The striking-off process


Dear Editor,

Under the erstwhile Companies Act, 1956, one of the quickest ways to wind up a company that was non-operational over a period of time was through a process called the fast track exit (FTE) mechanism. The government introduced FTE on 3 July 2011 to provide an opportunity for owners of defunct companies to get their names struck off the register without getting involved in the lengthy process of winding them up.

After the Companies Act, 2013, came into effect, these exit provisions were replaced by the new act through a process called removal of names of companies from register.

The new act provides for two modes of strike off being through the Registrar of Companies (RoC) itself and by way of filing application by the company. The procedures to be followed to strike off the company’s name from the RoC and the categories of companies that cannot be removed from the RoC are also provided under the new act.

Where any legal proceedings are pending, the new act prohibits the companies to file an application for striking off. However, there is an exception to this. If the pending prosecutions are only for non-filing of annual returns and balance sheet and the company has filed a compounding application, then the company can make an application for striking off. The steps for final strike off the company’s name will be initiated only after disposal of compounding application by the competent authority.

Under the new act there is a requirement to pass a special resolution and obtain the consent of 3/4ths members to proceed for strike off. Earlier, the requirement was to pass a board resolution to strike off the company. In that sense, there is an additional requirement to convene the shareholders and pass a special resolution prior to the striking-off formalities.

Once the company is notified as dissolved, it will cease to operate as a company on and from the dissolution date. Here it may be noted that dissolution will not exonerate the company (or for that matter a director, manager, officer involved in its management) from realizing the amount due to the company and for the payment or discharge of liabilities or obligations. Such liabilities shall continue and may be enforced as if it had not been dissolved.

In addition to provisions dealing with the discharge of liabilities, there are provisions to pass an order for the restoration of a company that has been struck off by the RoC. The restoration order can be passed based on appeal by any aggrieved person or where the tribunal is of the opinion that the removal of the company’s name is not justified.
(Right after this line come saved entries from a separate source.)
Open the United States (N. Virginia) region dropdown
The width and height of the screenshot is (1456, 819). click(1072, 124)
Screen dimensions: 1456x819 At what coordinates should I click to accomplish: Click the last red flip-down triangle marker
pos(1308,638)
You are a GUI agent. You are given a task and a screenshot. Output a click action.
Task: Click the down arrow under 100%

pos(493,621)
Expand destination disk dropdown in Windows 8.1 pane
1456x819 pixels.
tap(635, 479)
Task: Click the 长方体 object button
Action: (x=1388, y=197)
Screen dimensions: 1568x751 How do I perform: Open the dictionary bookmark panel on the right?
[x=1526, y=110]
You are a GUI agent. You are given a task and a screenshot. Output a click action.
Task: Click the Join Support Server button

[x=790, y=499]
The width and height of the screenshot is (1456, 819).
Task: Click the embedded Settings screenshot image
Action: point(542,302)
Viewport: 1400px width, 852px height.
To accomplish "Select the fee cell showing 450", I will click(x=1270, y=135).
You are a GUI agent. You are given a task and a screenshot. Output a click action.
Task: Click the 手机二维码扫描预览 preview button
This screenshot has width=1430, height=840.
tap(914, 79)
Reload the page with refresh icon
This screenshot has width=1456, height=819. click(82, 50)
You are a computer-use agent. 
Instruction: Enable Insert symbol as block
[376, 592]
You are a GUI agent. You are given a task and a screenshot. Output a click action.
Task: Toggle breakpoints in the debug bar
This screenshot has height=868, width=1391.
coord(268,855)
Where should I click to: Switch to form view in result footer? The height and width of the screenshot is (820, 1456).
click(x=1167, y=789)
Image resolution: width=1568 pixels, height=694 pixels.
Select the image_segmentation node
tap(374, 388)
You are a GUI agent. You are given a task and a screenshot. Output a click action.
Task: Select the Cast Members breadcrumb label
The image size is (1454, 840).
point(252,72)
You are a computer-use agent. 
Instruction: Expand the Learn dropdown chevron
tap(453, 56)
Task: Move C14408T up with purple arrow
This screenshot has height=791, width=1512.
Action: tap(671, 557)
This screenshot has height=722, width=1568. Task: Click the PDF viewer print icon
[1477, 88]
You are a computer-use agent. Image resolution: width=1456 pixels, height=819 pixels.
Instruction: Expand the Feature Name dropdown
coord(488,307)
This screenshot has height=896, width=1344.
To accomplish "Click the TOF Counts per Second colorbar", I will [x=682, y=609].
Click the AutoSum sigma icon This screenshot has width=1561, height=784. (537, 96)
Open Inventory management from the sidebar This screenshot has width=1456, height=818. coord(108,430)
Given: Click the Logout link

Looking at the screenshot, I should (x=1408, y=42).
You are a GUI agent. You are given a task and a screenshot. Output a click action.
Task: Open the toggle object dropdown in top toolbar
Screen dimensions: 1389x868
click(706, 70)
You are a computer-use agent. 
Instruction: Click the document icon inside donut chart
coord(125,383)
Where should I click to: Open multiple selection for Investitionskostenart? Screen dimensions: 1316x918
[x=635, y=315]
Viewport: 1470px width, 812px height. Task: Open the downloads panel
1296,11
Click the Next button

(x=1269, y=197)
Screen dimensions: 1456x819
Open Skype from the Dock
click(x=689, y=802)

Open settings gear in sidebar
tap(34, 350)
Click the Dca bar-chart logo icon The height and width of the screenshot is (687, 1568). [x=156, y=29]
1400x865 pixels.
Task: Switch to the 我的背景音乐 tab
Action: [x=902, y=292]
Even where the RoC is of the opinion that the name of the company has been struck off from the register either inadvertently or on the basis of incorrect information furnished by the company, such restoration order can be passed.

There are specific penalties prescribed for any contravention of provisions dealing with striking off, besides being punishable for fraud or prosecuted under law if found guilty.

The obligations of the company and its directors to discharge their liabilities, the provisions on restoration of the company after it is dissolved and the stringent penalties prescribed under the new act ensure that striking-off provisions are not used as a tool to defraud any person or deceive creditors.

As part of the recent crackdown and clean-up drive, the RoC has been issuing public notices to strike off companies from the register and to dissolve them unless a cause is shown to the contrary, within 30 days from the date of the notice. Despite the short timespan after the new provisions came into effect, about 209,000 companies had been struck off by September 2017 for failing to comply with regulatory requirements.

Considering that the striking-off provisions have far reaching impact on the company, its shareholders and its creditors, the RoC has to comply with the comprehensive procedural obligations before passing the final order, as a “not so firm” approach of the RoC would lead to abrupt conclusion of the company’s operations. It will be interesting to see how the assets and liabilities of the 209,000 companies will be liquidated, the liabilities of the creditors will be factored and settled and also the manner in which the surplus amounts will be dealt with. These companies could also be revived where the need is felt.